◆ PASSAGE SHOWN ◆
There are many advantages to using PDX tumours for the study of pancreatic cancer. Tumours can be established in mice using a small amount of tumour; tumours retain the heterogeneity, as well as the genetics, and histological characteristics of the original tumour during passaging. PDX tumours also provide an unlimited source of tumour, which can be used for in vivo and ex vivo drug testing. Nevertheless, there are several disadvantages to the use of PDX models—they are expensive, time consuming, require the use of animals, and their use is subject to strict regulations [106]. PDX models take up to four months to develop tumours. Subcutaneously implanted tumours are not grown in the same microenvironment as PDAC tumours, and rarely form metastases [107]. As the tumour is grown, and sub-cultured in mice, the human stromal cells, such as fibroblasts and blood vessels are replaced by murine cells [108]. Finally, as SCID mice do not have an immune system, the PDX tumours cannot recapitulate the complex interactions between the PDAC tumour and the immune system, which is critical in resistance mechanisms of PDAC, and it also prevents the use of PDX models in testing of immune modulating drugs, which are increasingly being used in cancer treatment.

3.5. Genetically Engineered Mouse Models (GEMM)

Genetically engineered mouse models of PDAC can be used for both basic and translational cancer research. GEMM develop de novo tumours in an immune proficient environment, mimic the histopathological and molecular features of human tumours [109]. They also spontaneously develop metastatic disease [109]. With the use of CRISPR genome editing technology allowing for site directed double strand breaks resulting in gene knockouts and the introduction of defined mutations, the development of GEMM has become easier [110]. The KRASLSL.G12D/+; Pdx-1-Cre (KC) inducible knock-in GEMM, presents with slow disease progression, results in the development of Pancreatic Intraepithelial Neoplasia (PanIN). At a low frequency, these PanINs can also develop into locally invasive, and metastatic adenocarcinoma, allowing for the use of the KC model to study PanIN development and strategies to delay PDAC [111].

◆ EXERCISE PROMPT ◆
Copy the entire passage on pancreatic cancer mouse models word for word.

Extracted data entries
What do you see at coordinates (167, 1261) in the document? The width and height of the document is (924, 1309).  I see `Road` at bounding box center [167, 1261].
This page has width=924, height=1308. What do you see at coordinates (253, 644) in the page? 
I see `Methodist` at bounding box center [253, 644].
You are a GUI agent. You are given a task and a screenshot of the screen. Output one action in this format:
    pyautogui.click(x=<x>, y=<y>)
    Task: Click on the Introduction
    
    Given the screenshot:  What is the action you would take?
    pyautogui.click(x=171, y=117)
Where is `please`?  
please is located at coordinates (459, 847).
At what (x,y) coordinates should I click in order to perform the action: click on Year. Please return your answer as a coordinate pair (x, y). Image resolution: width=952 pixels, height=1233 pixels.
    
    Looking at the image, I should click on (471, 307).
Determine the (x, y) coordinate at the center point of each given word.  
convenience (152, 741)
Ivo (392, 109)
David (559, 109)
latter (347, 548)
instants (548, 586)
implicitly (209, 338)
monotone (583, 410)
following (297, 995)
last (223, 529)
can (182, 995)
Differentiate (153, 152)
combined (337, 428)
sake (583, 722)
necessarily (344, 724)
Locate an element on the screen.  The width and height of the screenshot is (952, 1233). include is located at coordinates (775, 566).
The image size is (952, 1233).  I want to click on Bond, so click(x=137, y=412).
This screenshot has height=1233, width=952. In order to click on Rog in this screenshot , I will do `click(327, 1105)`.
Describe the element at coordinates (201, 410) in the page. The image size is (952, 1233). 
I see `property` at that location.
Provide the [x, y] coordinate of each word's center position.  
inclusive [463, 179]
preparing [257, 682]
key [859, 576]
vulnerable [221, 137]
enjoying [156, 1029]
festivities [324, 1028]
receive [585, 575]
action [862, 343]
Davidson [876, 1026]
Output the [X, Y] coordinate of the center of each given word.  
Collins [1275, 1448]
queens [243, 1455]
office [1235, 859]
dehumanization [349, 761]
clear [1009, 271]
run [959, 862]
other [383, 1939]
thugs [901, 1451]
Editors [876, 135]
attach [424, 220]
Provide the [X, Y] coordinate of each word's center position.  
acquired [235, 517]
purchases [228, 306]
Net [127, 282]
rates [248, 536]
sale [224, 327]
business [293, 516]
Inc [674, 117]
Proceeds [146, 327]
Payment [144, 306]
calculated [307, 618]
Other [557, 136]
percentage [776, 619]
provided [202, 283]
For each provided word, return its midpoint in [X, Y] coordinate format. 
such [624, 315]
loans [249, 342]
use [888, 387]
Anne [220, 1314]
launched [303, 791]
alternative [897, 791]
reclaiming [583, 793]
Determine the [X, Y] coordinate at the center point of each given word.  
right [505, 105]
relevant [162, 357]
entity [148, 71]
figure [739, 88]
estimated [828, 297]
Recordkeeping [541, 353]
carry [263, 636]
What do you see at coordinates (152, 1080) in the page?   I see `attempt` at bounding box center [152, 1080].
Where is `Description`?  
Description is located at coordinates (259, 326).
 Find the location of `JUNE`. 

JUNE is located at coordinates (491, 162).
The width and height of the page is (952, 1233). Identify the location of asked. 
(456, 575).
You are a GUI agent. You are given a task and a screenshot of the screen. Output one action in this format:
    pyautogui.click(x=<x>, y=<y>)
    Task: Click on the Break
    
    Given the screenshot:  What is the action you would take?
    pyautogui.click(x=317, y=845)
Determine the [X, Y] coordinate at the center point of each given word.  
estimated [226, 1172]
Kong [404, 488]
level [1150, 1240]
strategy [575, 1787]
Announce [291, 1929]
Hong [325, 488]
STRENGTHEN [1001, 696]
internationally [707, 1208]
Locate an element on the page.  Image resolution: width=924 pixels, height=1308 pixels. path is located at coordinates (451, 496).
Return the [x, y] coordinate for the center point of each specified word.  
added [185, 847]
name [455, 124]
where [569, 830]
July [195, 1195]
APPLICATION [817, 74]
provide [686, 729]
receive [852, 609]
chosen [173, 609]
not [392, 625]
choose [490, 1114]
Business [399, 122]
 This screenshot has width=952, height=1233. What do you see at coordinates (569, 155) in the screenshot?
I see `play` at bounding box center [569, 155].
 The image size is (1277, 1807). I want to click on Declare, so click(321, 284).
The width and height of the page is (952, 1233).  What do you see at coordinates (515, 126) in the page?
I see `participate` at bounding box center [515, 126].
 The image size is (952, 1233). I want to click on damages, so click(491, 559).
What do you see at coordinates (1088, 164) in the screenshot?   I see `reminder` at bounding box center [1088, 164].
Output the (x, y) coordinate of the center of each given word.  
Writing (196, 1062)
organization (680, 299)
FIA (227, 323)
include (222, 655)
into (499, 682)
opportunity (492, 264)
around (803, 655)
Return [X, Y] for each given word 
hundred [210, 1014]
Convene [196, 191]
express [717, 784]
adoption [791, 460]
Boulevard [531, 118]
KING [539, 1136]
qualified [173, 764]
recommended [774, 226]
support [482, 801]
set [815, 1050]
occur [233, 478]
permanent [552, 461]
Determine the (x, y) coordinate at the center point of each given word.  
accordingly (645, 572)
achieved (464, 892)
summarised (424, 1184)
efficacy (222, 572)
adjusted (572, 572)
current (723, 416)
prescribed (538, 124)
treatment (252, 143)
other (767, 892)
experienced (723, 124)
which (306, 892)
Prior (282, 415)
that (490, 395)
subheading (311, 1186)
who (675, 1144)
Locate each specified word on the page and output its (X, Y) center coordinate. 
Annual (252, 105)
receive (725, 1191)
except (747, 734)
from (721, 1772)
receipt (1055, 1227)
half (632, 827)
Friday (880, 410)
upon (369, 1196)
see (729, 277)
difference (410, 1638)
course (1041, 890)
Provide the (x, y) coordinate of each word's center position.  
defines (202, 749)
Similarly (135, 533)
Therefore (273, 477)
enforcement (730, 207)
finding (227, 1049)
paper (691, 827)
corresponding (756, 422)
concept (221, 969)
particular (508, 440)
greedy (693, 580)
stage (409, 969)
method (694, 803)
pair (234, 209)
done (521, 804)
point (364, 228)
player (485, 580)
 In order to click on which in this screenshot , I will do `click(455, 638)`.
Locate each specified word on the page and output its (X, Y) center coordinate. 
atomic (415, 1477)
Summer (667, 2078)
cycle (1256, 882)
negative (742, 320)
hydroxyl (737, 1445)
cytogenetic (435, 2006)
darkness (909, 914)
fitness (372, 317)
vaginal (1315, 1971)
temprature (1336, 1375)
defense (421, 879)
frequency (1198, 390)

◆ TASK SOLUTION ◆
There are many advantages to using PDX tumours for the study of pancreatic cancer. Tumours can be established in mice using a small amount of tumour; tumours retain the heterogeneity, as well as the genetics, and histological characteristics of the original tumour during passaging. PDX tumours also provide an unlimited source of tumour, which can be used for in vivo and ex vivo drug testing. Nevertheless, there are several disadvantages to the use of PDX models—they are expensive, time consuming, require the use of animals, and their use is subject to strict regulations [106]. PDX models take up to four months to develop tumours. Subcutaneously implanted tumours are not grown in the same microenvironment as PDAC tumours, and rarely form metastases [107]. As the tumour is grown, and sub-cultured in mice, the human stromal cells, such as fibroblasts and blood vessels are replaced by murine cells [108]. Finally, as SCID mice do not have an immune system, the PDX tumours cannot recapitulate the complex interactions between the PDAC tumour and the immune system, which is critical in resistance mechanisms of PDAC, and it also prevents the use of PDX models in testing of immune modulating drugs, which are increasingly being used in cancer treatment.

3.5. Genetically Engineered Mouse Models (GEMM)

Genetically engineered mouse models of PDAC can be used for both basic and translational cancer research. GEMM develop de novo tumours in an immune proficient environment, mimic the histopathological and molecular features of human tumours [109]. They also spontaneously develop metastatic disease [109]. With the use of CRISPR genome editing technology allowing for site directed double strand breaks resulting in gene knockouts and the introduction of defined mutations, the development of GEMM has become easier [110]. The KRASLSL.G12D/+; Pdx-1-Cre (KC) inducible knock-in GEMM, presents with slow disease progression, results in the development of Pancreatic Intraepithelial Neoplasia (PanIN). At a low frequency, these PanINs can also develop into locally invasive, and metastatic adenocarcinoma, allowing for the use of the KC model to study PanIN development and strategies to delay PDAC [111].